Der Ständerat blieb dabei, dass das Einsichtsrecht insgesamt auf dem Verordnungsweg vom Bundesrat geregelt werden soll. Für Beschaffungen ausserhalb des WTO-Bereichs besteht die kleine Kammer darauf, dass für den Zuschlag auch Arbeitsplätze für ältere Arbeitnehmende und Langzeitarbeitslose beim Anbieter eine Rolle spielen sollen.

Schwächung der Sozialpartnerschaft

Eingelenkt hat der Ständerat bei der Frage, welche Lohn- und Arbeitsschutzbedingungen ein Anbieter einhalten muss. Bisher hatte er sich für das Herkunftsprinzip ausgesprochen, das auf die Vorschriften am Sitz des Unternehmens abstellt.

Der Nationalrat lehnte das jedoch mit grosser Mehrheit ab, weil dadurch lokale Anbieter gegenüber solchen aus günstigeren Regionen im Nachteil wären. Er beschloss, dass für alle Anbieter Lohn- und Arbeitsbedingungen am Ort der Ausführung gelten sollen.
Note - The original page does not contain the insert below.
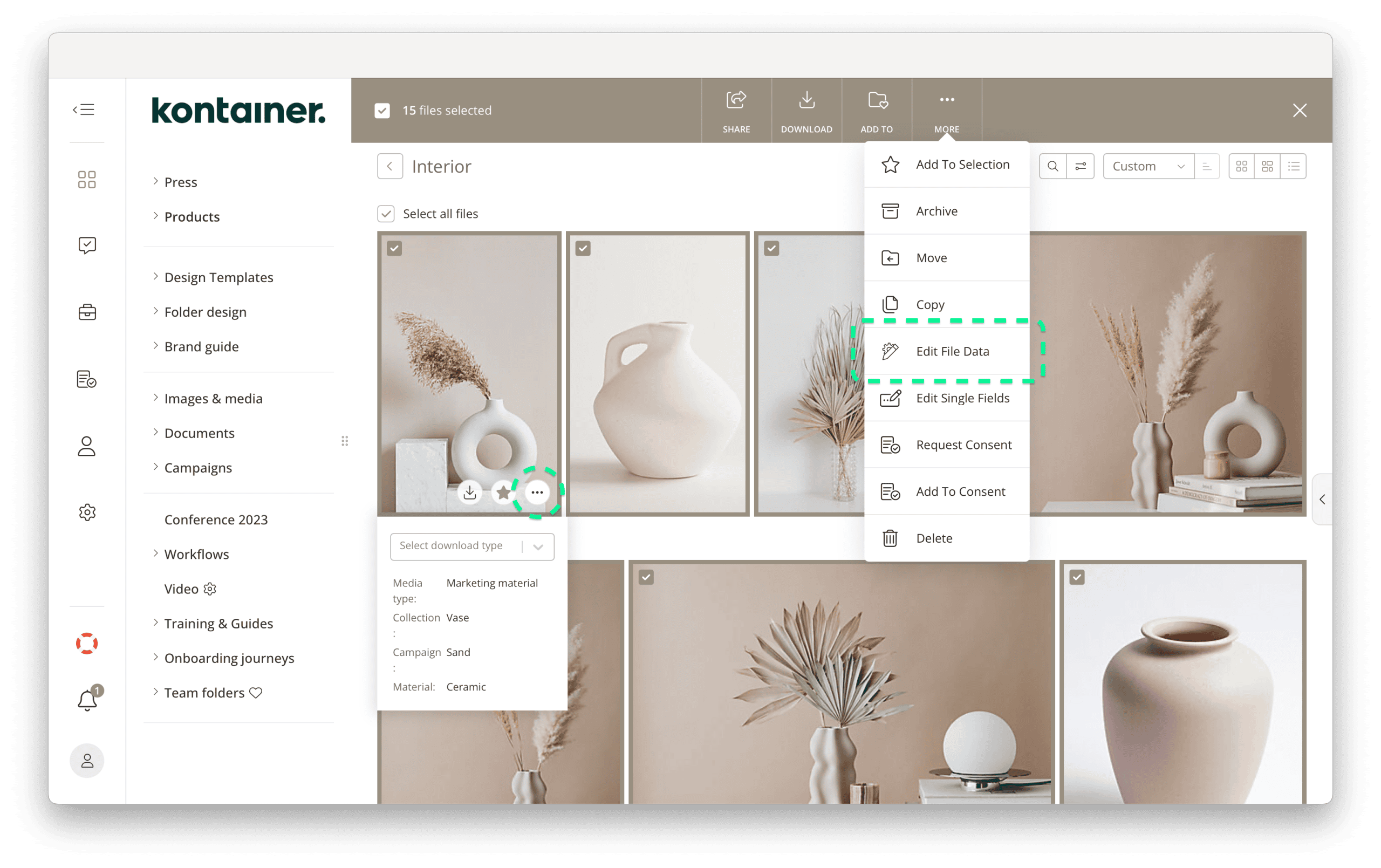The width and height of the screenshot is (1381, 868).
Task: Open the Add To panel
Action: (876, 110)
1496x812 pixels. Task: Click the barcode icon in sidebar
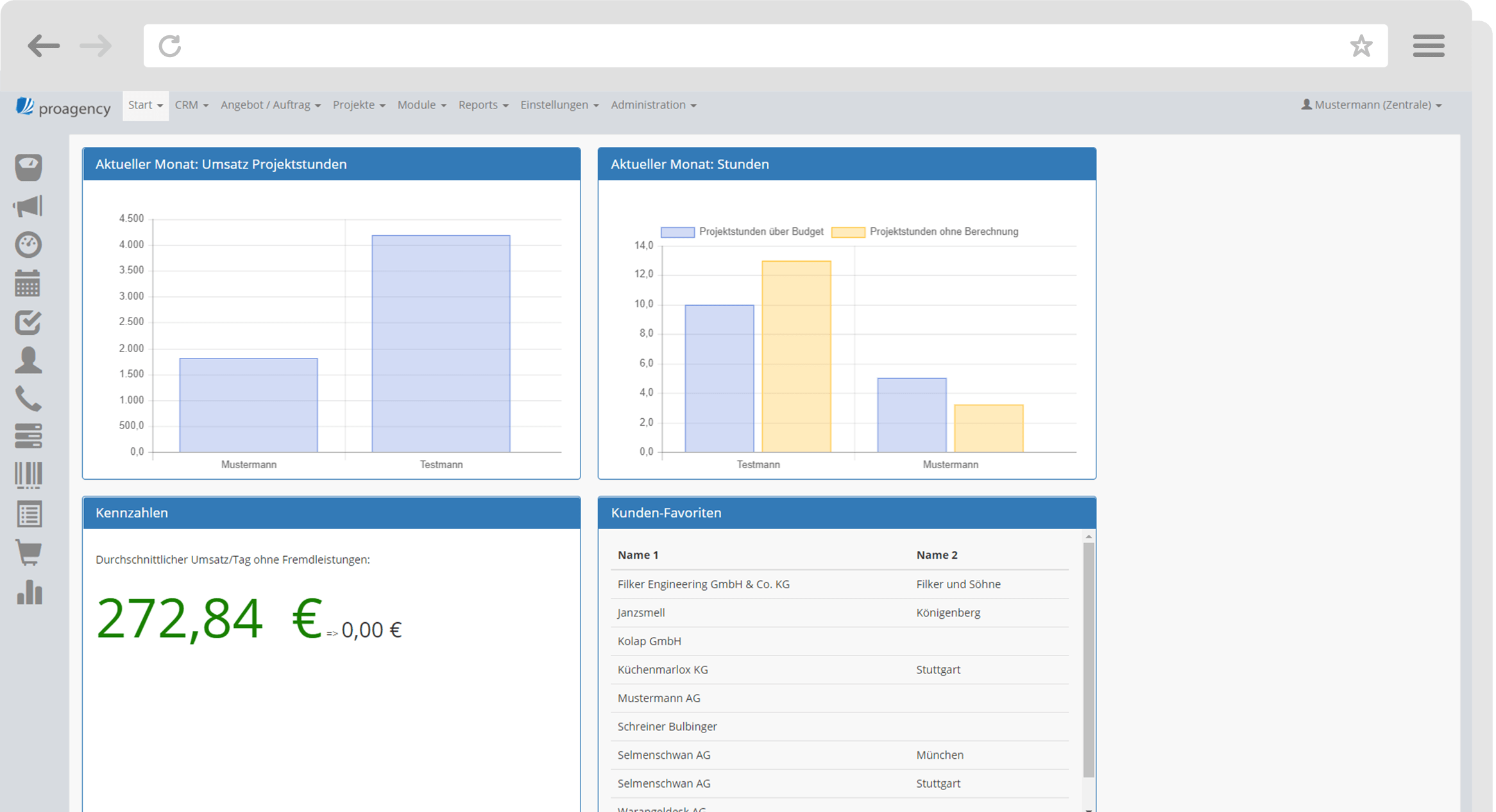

Die Ständeratskommission wollte beim früheren Entscheid bleiben. Sie unterlag aber einer Minderheit, die vor den negativen Folgen des Herkunftsprinzips warnte. Je nach Herkunft der Firmen würden für die Arbeiter auf einer Baustelle unterschiedliche Lohn- und Arbeitsschutzvorschriften gelten. Eine solche Regelung schwäche die Sozialpartnerschaft und gefährde den sozialen Frieden, sagte Olivier Français (FDP/VD).

Die Bundes-Pensionskasse Publica will der Ständerat nicht dem Gesetz unterstellen. Bei den umstrittenen Schutzgebühren beschloss er einen Kompromiss: Während der Nationalrat solche ganz verbieten will, möchte der Ständerat immerhin kostendeckende Gebühr zuzulassen.

Die Totalrevision des Beschaffungsrechts ist nötig wegen einer Änderung des WTO-Übereinkommens über das öffentliche Beschaffungswesen (GPA). Im gleichen Zug wird das Beschaffungsrecht von Bund und Kantonen angeglichen. Die Vorlage geht nun zurück an den Nationalrat.